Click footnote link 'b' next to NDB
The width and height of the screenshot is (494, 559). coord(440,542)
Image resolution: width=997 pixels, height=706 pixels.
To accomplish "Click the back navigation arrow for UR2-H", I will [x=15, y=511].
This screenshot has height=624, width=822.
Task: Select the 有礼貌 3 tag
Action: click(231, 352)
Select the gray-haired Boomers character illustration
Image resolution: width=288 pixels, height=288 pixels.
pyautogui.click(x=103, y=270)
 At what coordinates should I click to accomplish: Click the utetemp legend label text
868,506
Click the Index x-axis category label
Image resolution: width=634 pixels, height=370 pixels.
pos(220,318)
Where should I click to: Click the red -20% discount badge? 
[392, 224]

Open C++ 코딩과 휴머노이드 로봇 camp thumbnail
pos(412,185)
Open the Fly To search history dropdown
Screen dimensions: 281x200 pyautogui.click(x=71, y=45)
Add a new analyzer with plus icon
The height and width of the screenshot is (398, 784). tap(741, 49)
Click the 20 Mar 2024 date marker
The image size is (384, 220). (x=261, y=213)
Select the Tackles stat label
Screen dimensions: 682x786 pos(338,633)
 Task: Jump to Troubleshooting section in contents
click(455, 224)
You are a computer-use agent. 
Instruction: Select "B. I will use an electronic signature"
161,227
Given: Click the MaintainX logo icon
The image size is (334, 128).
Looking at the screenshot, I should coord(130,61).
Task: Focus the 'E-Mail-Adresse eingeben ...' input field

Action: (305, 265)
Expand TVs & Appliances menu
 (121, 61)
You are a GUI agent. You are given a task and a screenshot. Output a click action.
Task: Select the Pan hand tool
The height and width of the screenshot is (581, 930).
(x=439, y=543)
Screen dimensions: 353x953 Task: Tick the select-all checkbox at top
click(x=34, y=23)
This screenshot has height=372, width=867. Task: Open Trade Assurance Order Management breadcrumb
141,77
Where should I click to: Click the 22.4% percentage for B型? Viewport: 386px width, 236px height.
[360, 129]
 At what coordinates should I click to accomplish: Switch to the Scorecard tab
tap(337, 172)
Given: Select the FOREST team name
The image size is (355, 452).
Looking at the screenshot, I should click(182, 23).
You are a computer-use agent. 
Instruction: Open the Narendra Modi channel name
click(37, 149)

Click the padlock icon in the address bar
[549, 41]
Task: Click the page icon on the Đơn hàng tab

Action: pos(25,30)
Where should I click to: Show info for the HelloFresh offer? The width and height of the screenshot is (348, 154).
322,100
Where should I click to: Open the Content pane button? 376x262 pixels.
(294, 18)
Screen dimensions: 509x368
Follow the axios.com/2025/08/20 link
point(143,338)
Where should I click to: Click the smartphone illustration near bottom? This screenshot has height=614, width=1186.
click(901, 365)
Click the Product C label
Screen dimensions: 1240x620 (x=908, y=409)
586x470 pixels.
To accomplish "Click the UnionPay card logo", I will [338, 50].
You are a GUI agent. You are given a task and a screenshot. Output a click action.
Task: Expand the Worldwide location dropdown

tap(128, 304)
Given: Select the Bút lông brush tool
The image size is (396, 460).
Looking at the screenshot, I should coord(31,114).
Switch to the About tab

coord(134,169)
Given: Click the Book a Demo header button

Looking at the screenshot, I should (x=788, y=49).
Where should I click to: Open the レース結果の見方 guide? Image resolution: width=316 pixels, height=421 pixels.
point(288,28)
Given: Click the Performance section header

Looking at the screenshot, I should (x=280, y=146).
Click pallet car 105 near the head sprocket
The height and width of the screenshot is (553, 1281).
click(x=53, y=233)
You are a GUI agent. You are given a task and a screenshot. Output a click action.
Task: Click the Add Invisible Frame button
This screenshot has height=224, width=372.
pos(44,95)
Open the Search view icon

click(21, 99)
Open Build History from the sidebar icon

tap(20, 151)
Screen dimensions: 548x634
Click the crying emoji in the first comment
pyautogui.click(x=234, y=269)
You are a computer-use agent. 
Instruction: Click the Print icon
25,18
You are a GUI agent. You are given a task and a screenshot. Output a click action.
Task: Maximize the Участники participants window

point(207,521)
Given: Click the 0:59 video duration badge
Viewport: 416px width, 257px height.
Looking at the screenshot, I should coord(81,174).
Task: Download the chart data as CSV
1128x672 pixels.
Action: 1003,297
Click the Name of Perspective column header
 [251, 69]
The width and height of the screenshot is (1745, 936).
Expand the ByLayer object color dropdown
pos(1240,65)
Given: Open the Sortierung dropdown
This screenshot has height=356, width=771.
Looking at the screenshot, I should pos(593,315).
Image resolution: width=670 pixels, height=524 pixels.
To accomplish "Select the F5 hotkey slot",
● ● ● ● ●
--- Work task ---
Repeat every line of the listing, word for word.

--- Expected output ---
Click footnote link 'b' next to NDB
The width and height of the screenshot is (494, 559). coord(440,542)
Image resolution: width=997 pixels, height=706 pixels.
To accomplish "Click the back navigation arrow for UR2-H", I will [x=15, y=511].
This screenshot has height=624, width=822.
Task: Select the 有礼貌 3 tag
Action: click(231, 352)
Select the gray-haired Boomers character illustration
Image resolution: width=288 pixels, height=288 pixels.
pyautogui.click(x=103, y=270)
 At what coordinates should I click to accomplish: Click the utetemp legend label text
868,506
Click the Index x-axis category label
Image resolution: width=634 pixels, height=370 pixels.
pos(220,318)
Where should I click to: Click the red -20% discount badge? 
[392, 224]

Open C++ 코딩과 휴머노이드 로봇 camp thumbnail
pos(412,185)
Open the Fly To search history dropdown
Screen dimensions: 281x200 pyautogui.click(x=71, y=45)
Add a new analyzer with plus icon
The height and width of the screenshot is (398, 784). tap(741, 49)
Click the 20 Mar 2024 date marker
The image size is (384, 220). (x=261, y=213)
Select the Tackles stat label
Screen dimensions: 682x786 pos(338,633)
 Task: Jump to Troubleshooting section in contents
click(455, 224)
You are a computer-use agent. 
Instruction: Select "B. I will use an electronic signature"
161,227
Given: Click the MaintainX logo icon
The image size is (334, 128).
Looking at the screenshot, I should coord(130,61).
Task: Focus the 'E-Mail-Adresse eingeben ...' input field

Action: (305, 265)
Expand TVs & Appliances menu
 (121, 61)
You are a GUI agent. You are given a task and a screenshot. Output a click action.
Task: Select the Pan hand tool
The height and width of the screenshot is (581, 930).
(x=439, y=543)
Screen dimensions: 353x953 Task: Tick the select-all checkbox at top
click(x=34, y=23)
This screenshot has height=372, width=867. Task: Open Trade Assurance Order Management breadcrumb
141,77
Where should I click to: Click the 22.4% percentage for B型? Viewport: 386px width, 236px height.
[360, 129]
 At what coordinates should I click to accomplish: Switch to the Scorecard tab
tap(337, 172)
Given: Select the FOREST team name
The image size is (355, 452).
Looking at the screenshot, I should click(182, 23).
You are a computer-use agent. 
Instruction: Open the Narendra Modi channel name
click(37, 149)

Click the padlock icon in the address bar
[549, 41]
Task: Click the page icon on the Đơn hàng tab

Action: pos(25,30)
Where should I click to: Show info for the HelloFresh offer? The width and height of the screenshot is (348, 154).
322,100
Where should I click to: Open the Content pane button? 376x262 pixels.
(294, 18)
Screen dimensions: 509x368
Follow the axios.com/2025/08/20 link
point(143,338)
Where should I click to: Click the smartphone illustration near bottom? This screenshot has height=614, width=1186.
click(901, 365)
Click the Product C label
Screen dimensions: 1240x620 (x=908, y=409)
586x470 pixels.
To accomplish "Click the UnionPay card logo", I will [338, 50].
You are a GUI agent. You are given a task and a screenshot. Output a click action.
Task: Expand the Worldwide location dropdown

tap(128, 304)
Given: Select the Bút lông brush tool
The image size is (396, 460).
Looking at the screenshot, I should coord(31,114).
Switch to the About tab

coord(134,169)
Given: Click the Book a Demo header button

Looking at the screenshot, I should (x=788, y=49).
Where should I click to: Open the レース結果の見方 guide? Image resolution: width=316 pixels, height=421 pixels.
point(288,28)
Given: Click the Performance section header

Looking at the screenshot, I should (x=280, y=146).
Click pallet car 105 near the head sprocket
The height and width of the screenshot is (553, 1281).
click(x=53, y=233)
You are a GUI agent. You are given a task and a screenshot. Output a click action.
Task: Click the Add Invisible Frame button
This screenshot has height=224, width=372.
pos(44,95)
Open the Search view icon

click(21, 99)
Open Build History from the sidebar icon

tap(20, 151)
Screen dimensions: 548x634
Click the crying emoji in the first comment
pyautogui.click(x=234, y=269)
You are a computer-use agent. 
Instruction: Click the Print icon
25,18
You are a GUI agent. You are given a task and a screenshot. Output a click action.
Task: Maximize the Участники participants window

point(207,521)
Given: Click the 0:59 video duration badge
Viewport: 416px width, 257px height.
Looking at the screenshot, I should coord(81,174).
Task: Download the chart data as CSV
1128x672 pixels.
Action: 1003,297
Click the Name of Perspective column header
 [251, 69]
The width and height of the screenshot is (1745, 936).
Expand the ByLayer object color dropdown
pos(1240,65)
Given: Open the Sortierung dropdown
This screenshot has height=356, width=771.
Looking at the screenshot, I should pos(593,315).
Image resolution: width=670 pixels, height=524 pixels.
To accomplish "Select the F5 hotkey slot",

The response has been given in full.